CRDTs #2: Turtles All the Way Down

May 22, 2025 • 11 min read

After a lecture on cosmology, William James was challenged by a skeptic:
"Your theories are incorrect. The Earth rests on a turtle,"
"And what holds up the turtle?" James asked.
"Another turtle," came the reply.
"And what holds that up?" pressed James.
The skeptic was undeterred:
"You can't fool me, sir. It's turtles all the way down."
— Anecdote attributed to William James (via J.R. Ross, 1967)

This is the 2nd post in a series of 4 posts I'm doing on CRDTs. Please see the intro post for context.

Modern distributed systems often seem to rest on an stack of turtles. For every guarantee we make, we seem to rely on a lower-layer assumption. Eventually we're left wondering: what is at the bottom?

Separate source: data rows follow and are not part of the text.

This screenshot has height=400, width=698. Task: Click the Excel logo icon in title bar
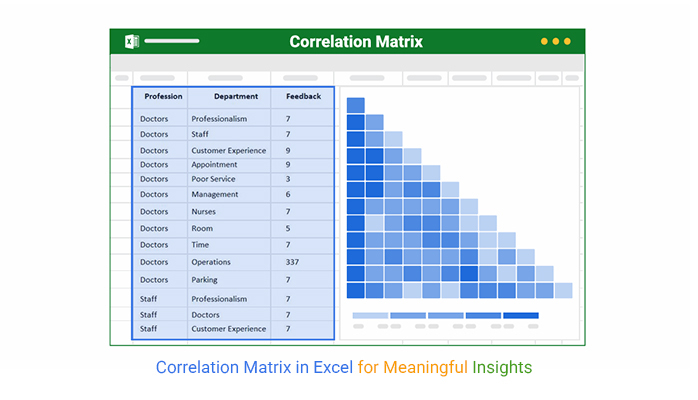click(132, 41)
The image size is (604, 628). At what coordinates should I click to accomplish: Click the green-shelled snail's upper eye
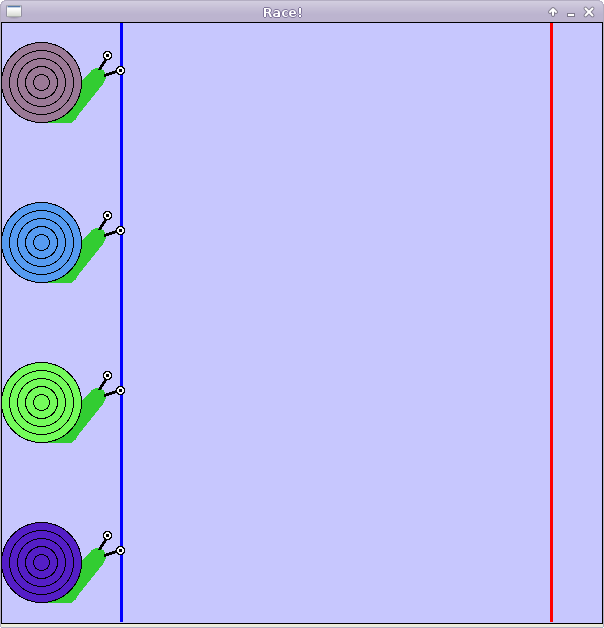107,376
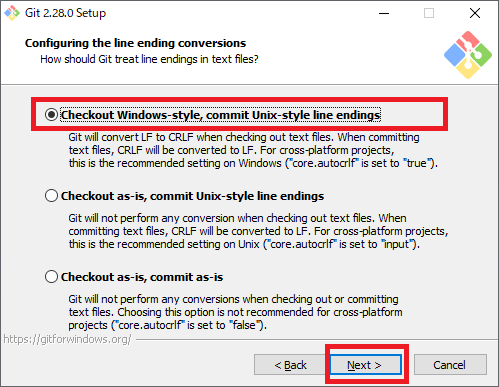This screenshot has height=387, width=499.
Task: Click the 'Git 2.28.0 Setup' title text
Action: click(x=66, y=13)
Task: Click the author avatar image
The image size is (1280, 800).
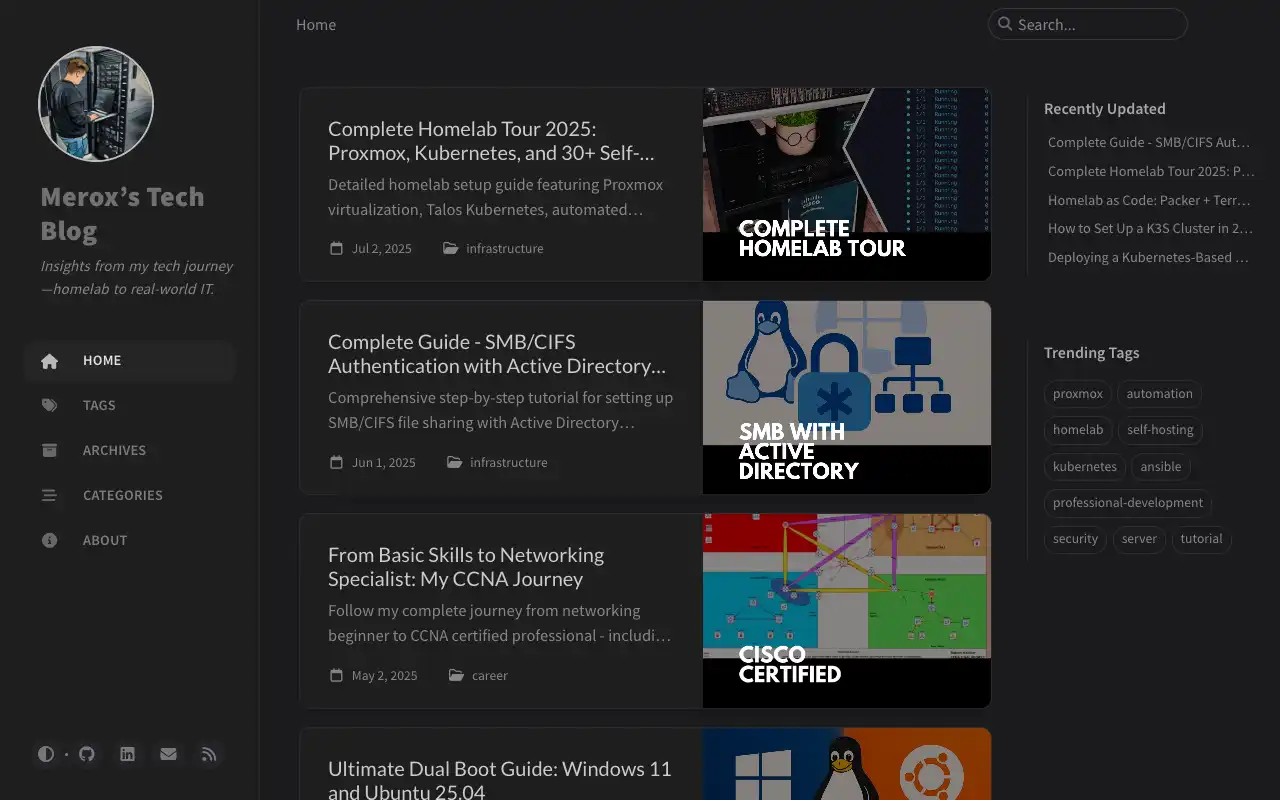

CRDTs — Conflict-Free Replicated Data Types — are often advertised as a foundation we can finally trust. They promise convergence of state across machines without requiring perfect clocks, global operation ordering, or causal message delivery ... and they do it with math.

But many CRDTs sneak in assumptions that don't belong. That's not solid ground. It's not math. It's turtles.

In this post, we’ll show how to design CRDT internals properly:

✅ Always in terms of a semilattice structure.
✅ Always with clean algebraic reasoning, without hidden dependencies.
✅ With explicit causality lattices included whenever needed.

This will ensure we're always using careful reasoning.

Correct CRDTs are semilattices at bottom. And that's math you can count on.

🐢 A Principle for CRDTs: Semilattices All the Way Down

Every well-designed CRDT is a semilattice.

✅ A semilattice defines how information grows and merges.
✅ It provides convergence by construction, through clean algebra.

In case you've read about a split between so-called "state-based" vs "op-based" CRDTs, you can ignore that for now; it's a turtlish distraction I will fill in below. Here’s what actually matters:

A semilattice is:

A set of states $S$

A join function $\sqcup : S \times S \to S$ that must satisfy commutativity, associativity, and idempotence. The join function induces a partial order: $x \leq y \iff x \sqcup y = y$ .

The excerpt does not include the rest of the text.